In the meeting, right off the bat, Kenny made it perfectly clear the reason why he wanted me to resign for another year.
“Daniel I can’t find a replacement for you.”
“Sorry to hear that, Kenny.”
“You know, I got to find a replacement because your leaving and [sucking his teeth] right now it’s not easy to find a teacher in a month.”
“Yeah, I can imagine.”
An uncomfortably long silence follows in which Kenny leans back in his chair and gazes at the ceiling.
“You’re not coming back to Korea, are you?”
“No. It’s not my plan.”
Another long uncomfortable silence ensues.
“So, what will you do?”
“I’m going to look for work in New York.”
“You know Daniel, I’m from New York.”
At every conceivable opportunity he slips in that he is from New York. Nobody is sure how many years he actually spent in NY because the number changes so frequently, but apparently he spent some time living in NYC. He is from South Korea.
“You’ve said that.”
“My dream is to go back and be a sushi chef (I have also heard this many times) …you know I understand American culture … I know Americans don’t like working hard.”
“That isn’t true.”
“You know, you’ve done a good job here.”
“So what do you think?”
“About what, extending my contract?”
“I told you, I’m going back to New York.”
This is more or less how the conversation ended. Even if I thought about extending my contract before the meeting the manner in which he asked me would have changed my mind. Not surprisingly I was forced to make a threat that I was going to file a complaint with the labor board in order to get paid on time before I left.
After leaving Korea I spent almost a month in India. It was quite the experience. A real jolt to your senses.
I’ve been back in the US for two weeks now catching up with family and friends and getting re-acclimated with American culture. Being separated from the life that I knew really has allowed me to appreciate everything I have, especially my family. Also, eating NY pizza again was a glorious moment.
I went to my first Korean wedding over 3 weeks ago.

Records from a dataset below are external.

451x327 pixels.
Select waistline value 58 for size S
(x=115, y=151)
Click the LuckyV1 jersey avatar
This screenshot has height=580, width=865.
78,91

When Mijin asked me if I wanted to join her for her friend’s wedding my response was an emphatic “obvi”. During my stay, I have experienced many parts of Korean life and I figured this would be a good opportunity to bolster my cultural traditions resume. Plus, Mijin is good company. And, who doesn’t like a wedding? My favorite wedding moment came when my mom was getting remarried during the time when I had my first signs of armpit hair (an exciting time in my life). My brother Dave, who is one year older, was 16 then. Dave isn’t a big dancer now, and was much less likely to bust a move during this pubescent stage. I forget what relative was feeding him drinks the whole night but before anyone could even do the chicken dance he was out on the dance floor grinding with my mom’s boss’s daughter like they were at a club in Cancun. Great moment. She got grounded as a result. The next afternoon, I stood laughing outside of the bedroom door as he delivered an apology over the phone. I think I was bitter I didn’t get a dance.
The wedding was in Busan so we left Daegu on a rainy Sunday (it’s monsoon season) at 10 am. Mijin messages me that her friend will pick me up at a bank near my apartment before picking her up. I stood underneath the roof awning outside of the bank when I hear a beep from a black SUV. I run toward the car and jump in the back seat. Her friend knows very little English so we basically greet each other, exchange some words, and ride in silence until Mijin hops aboard. Goeun and I get to know each other as Mijin interprets. The roads are slick. We have several close calls with other cars on the road, resulting in Goeun proclaiming, “I am best driver!” I find solace in the green rice patties and rolling mountains.
We arrive at Paradise Hotel in Busan at 12:30, just in time for the start of the ceremony. Paradise Hotel is large, upscale hotel across the street from the beach. Mijin greets her friend, the bride who is sitting in a secluded room. She looks very bride-like: white gown, hair did, the works. The bride, who doesn’t speak English, is talking to her two long-time friends. I look on with a smile. The photographer motions for a photograph. I quickly move out-of-the-way when the photographer signals for me to join the picture. I refuse. She insists. I stand behind the three seated friends. Later Mijin shows me the picture that was taken with her IPhone. I look like a random guy photo-bombing the picture. I regret not giving the peace sign.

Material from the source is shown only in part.